Allen AI’s Tülu 3 Just Became DeepSeek’s Unexpected Rival

February 2, 2025

0 6 minutes read

The headlines keep coming. The Deepseek models are challenging benchmarks, determining new standards and making a lot of noise. But something interesting has happened in the AI research scene that is also worth your attention.

All ai their new released quietly Tülu 3 Family of models, and their 405b parameter version not only competes with DeepSek – It is matching or beats it on important benchmarks.

Let’s put this in perspective.

The 405B Tülu 3 -model is going to be against top performers such as Deepseek V3 About different tasks.
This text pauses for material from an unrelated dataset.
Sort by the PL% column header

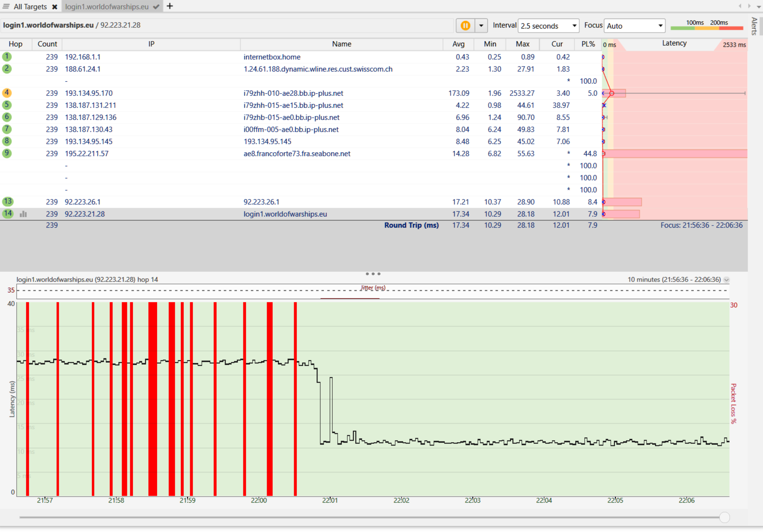pyautogui.click(x=588, y=44)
We see similar or superior performance in areas such as math problems, coding challenges and precise instructions that follow. And they also do it with a fully open approach.

They have released the complete training sink, the code and even their new learning method for reinforcement reinforcement, learning reinforcement with verifiable rewards (RLVR) that have made this possible.

Developments such as these in recent weeks really change how top-tier AI development takes place. When a fully open source model can correspond to the best closed models there are, it opens the possibilities that were previously locked behind private business walls.

The technical battle

What made Tülu 3 striking? It comes down to a unique four-phase training process that goes beyond traditional approaches.

Let’s see how all AI has built this model:

Phase 1: Strategic data selection

The team knew that the model quality starts with data quality. They combined established data sets such as Random And Open assistant with customized content. But here is the most important insight: they have not only aggregated data – they have made targeted data sets for specific skills such as mathematical reasoning and coding skills.

Phase 2: Build better reactions

In the second phase, all AI focused on teaching their model -specific skills. They created different sets of training data – some for mathematics, others for coding and more for general tasks. By repeatedly testing these combinations, they could see exactly where the model excelled and where the work needed. This iterative process revealed the true potential of what Tülu 3 could achieve in every area.

Phase 3: Learning from comparisons

This is where all AI became creative. They built a system that could immediately compare Tülu 3 with other top models. But they have also solved a persistent problem in AI – the tendency of models to write long reactions only because of the length. Their approach, use Length-normalized Direct Preference Optimization (DPO)meant that the model learned to appreciate quality over quantity. The result? Responses that are both accurate and targeted.

When AI models learn from preferences (which answer is better, A or B?), She tends to develop a frustrating bias: they start to think that longer answers are always better. It is as if they are trying to win by saying more instead of saying things well.

Length-normalized DPO fixes this by adjusting how the model learns from preferences. Instead of just looking at what reaction was preferred, it takes into account the length of each reaction. Think of it as assessing answers based on their quality per word, not just their total impact.

Why does this matter? Because Tülu 3 helps to learn exactly and efficiently. Instead of reactions with extra words to appear more extensive, it learns to deliver value in every length that is actually needed.

This may seem like a small detail, but it is crucial for building AI that communicates naturally. The best human experts know when they should be concise and when they have to work out and that is exactly which length-ever-normalized DPO helps to teach the model.

Phase 4: The RLVR innovation

This is the technical breakthrough that deserves attention. RLVR replaces subjective remuneration models with concrete verification.

Most AI models learn through a complex system of reward models – essentially trained guesses about what makes a good reaction. But all AI took a different path with RLVR.

Think about how we currently train AI models. We usually need other AI models (called reward models) to assess whether a response is good or not. It is subjective, complex and often inconsistent. Some reactions may seem good, but contain subtle errors that glide through.

RLVR turns this approach on his head. Instead of trusting subjective judgments, the concrete, verifiable results uses. When the model tries a math problem, there is no gray area – the answer is right or wrong. When the code writes, that code is performed correctly or not.

Here it becomes interesting:

The model receives immediate, binary feedback: 10 points for correct answers, 0 for incorrect
There is no room for partial credit or fuzzy evaluation
Learning is focused and accurate
The model learns to give priority to accuracy above plausible sounding but incorrect reactions

RLVR Training (all ai)

The results? Tülu 3 showed significant improvements in tasks where the accuracy is the most important. The performance on mathematical reasoning (GSM8K -Benchmark) and coding challenges have risen in particular. Even his instruction followed became more precise because the model learned to appreciate the concrete accuracy over estimated reactions.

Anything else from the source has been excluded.